Extract provided>
-- START --

You know what sorrow is - all of us know it, every human being in the world knows what sorrow is. So you know it very well. You may not actually have had any sorrow, but you see others round you and the enormity of sorrow of mankind - the global sorrow of mankind. And if you respond to that according to your conditioning, according to your past memory, then you are then caught in an action that is always time-binding. The challenge and response demands no time interval. I wonder if you see this. Therefore there is instant action. So that is what we are enquiring into. That is, what is the root of sorrow? We are not trying to find out the cause but the very substance, the very nature, the very movement of sorrow.

As we said, fear is time. Fear, we said, is the movement of thought, thought as measure. So thought is the response of memory, experience, knowledge, and that thought is limited and so it is a movement in time. So if there is no time there is no fear. You understand this? I am afraid I might die; that is, I might in the future, I am living now but I might die. So that is a time interval. But if there was no time interval at all there is no fear. I wonder if you see this? So in the same way, is the root of sorrow time - time being the movement of thought, time is thought? And if there is no thought at all when you respond to that challenge, is there suffering? I wonder if you see? Please, again, let's forget science fiction, and also forget, put away for the time being, your ideas about time, sorrow, fear and all the rest of it, your conclusions, what you have read about sorrow, and reincarnation - everything, forget all that, and begin again as though you know nothing about sorrow, as though you really - though you suffer - have no answer to it. Then we can begin together. But you are so conditioned to put sorrow on somebody else. Christianity has done that beautifully. Go to church and you see all the suffering in that figure. The Christians have given all their suffering over to somebody. And they think by that they have understood the whole circus of sorrow. And in India and the Asiatic countries they have also another form of evasion - karma - I won't go into all that business. So here we are not doing that. Here we are trying to face the actual movement at the moment of sorrow, and to be completely choicelessly aware of that thing.

-- END --

Aim>
Carry on the passage about sorrow, fear and time from its last sentence. The listing that comes next is from a separate source.

Collected material>
-- START --

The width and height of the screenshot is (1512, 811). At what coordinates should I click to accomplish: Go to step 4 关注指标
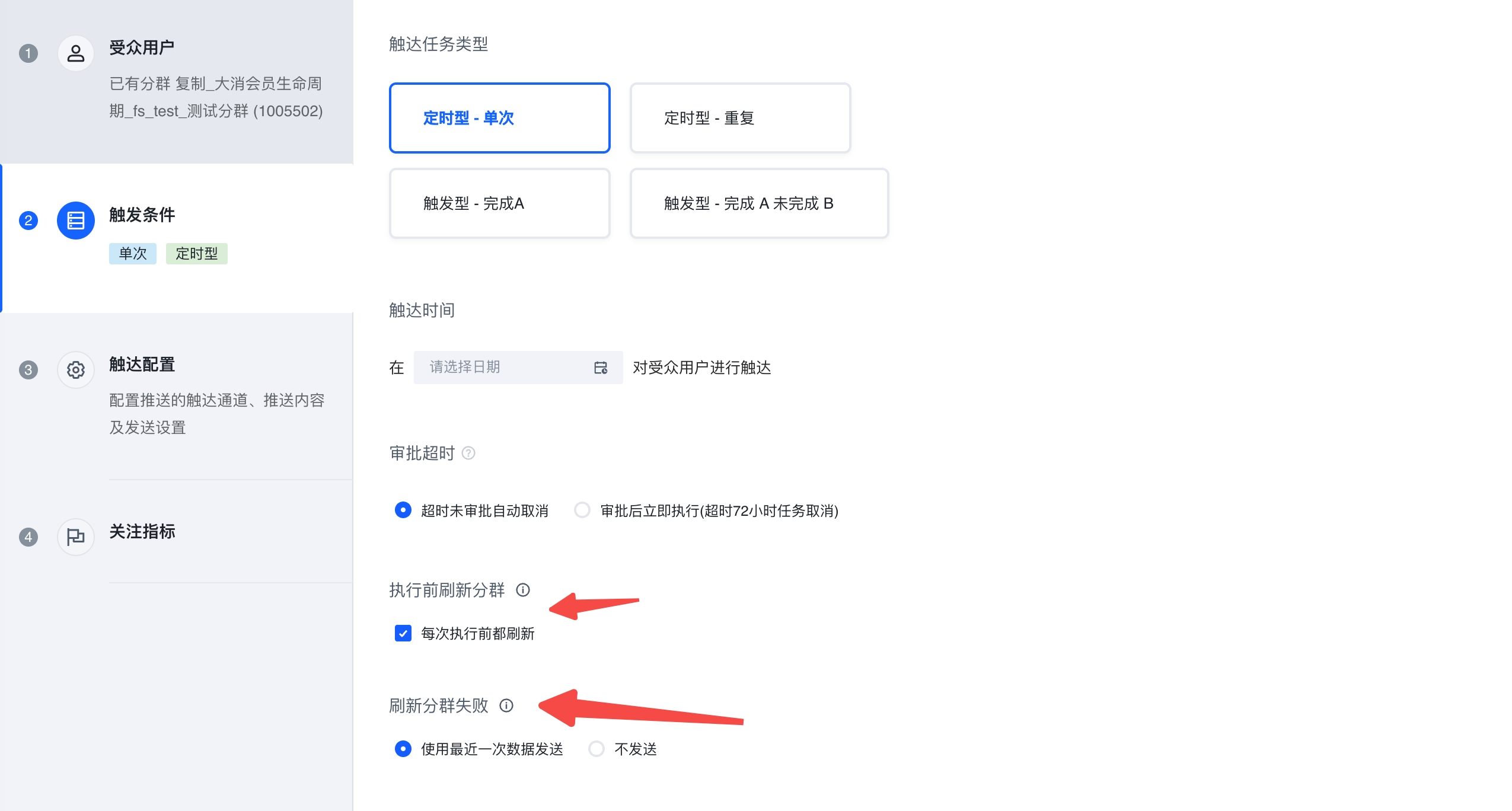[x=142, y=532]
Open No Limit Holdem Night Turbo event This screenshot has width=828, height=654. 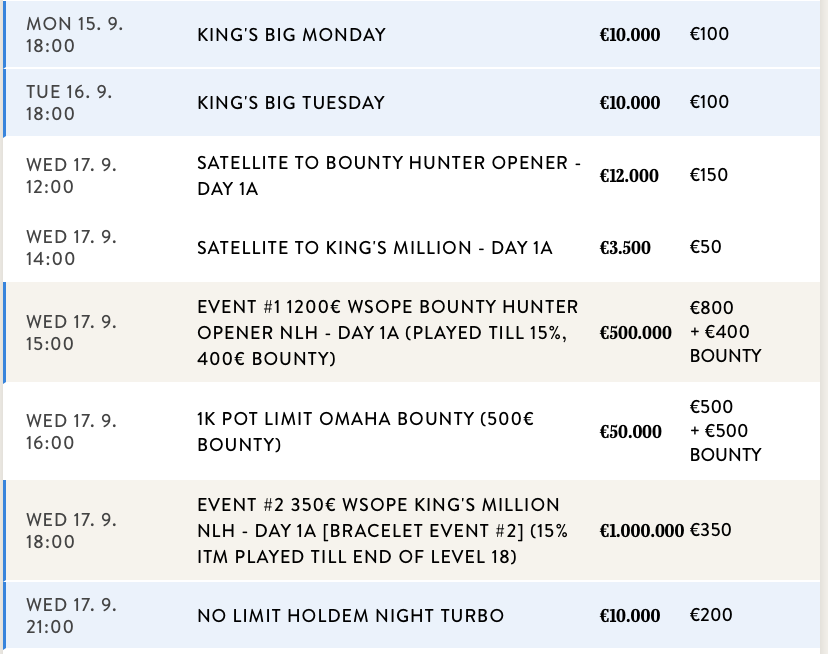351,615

-- END --

Solved problem>
We are asking: is time, which is thought, is that the fundamental issue that makes sorrow flower? So we are asking: is thought responsible for suffering? Not only the suffering of others, the brutality of others, the total ignorance of this whole movement of the self, is that the movement of thought - thought being the past? There is no new thought, there is no free thought, there is only thought, which is the response of knowledge as experience, stored up in the brain as memory, and that responds. Now if that is the fact, if that is true: that is, sorrow is the outcome of time and thought; if that is a fact, not a supposition then you are responding to sorrow without the 'me'. Aren't you? The 'me' is put together by thought - my name, my form, how I look, my qualities, my reactions, all the things that are required, it is all put together by thought surely? So that thought is me. Thought is me. So time is me, the self, the ego, the personality, all that is the movement of time as me. When there is no time - you understand - when you respond to this challenge of suffering and there is no me, is there suffering? I wonder if you see this?

Isn't all sorrow based on me? The individual, the personality, the ego, the self says, "I suffer", "I am lonely", "I am anxious", "I have lost my son and I put all my energy, love into that one basket and now he is gone, and I am lonely" - you follow - this whole movement, this whole structure is me, is thought. And thought says, I am not only me but I am a superior me. There is something far superior than this thought which is still the movement of thought.

So there is an ending to sorrow when there is no me. Right? Now we will come back to it a little later if time allows.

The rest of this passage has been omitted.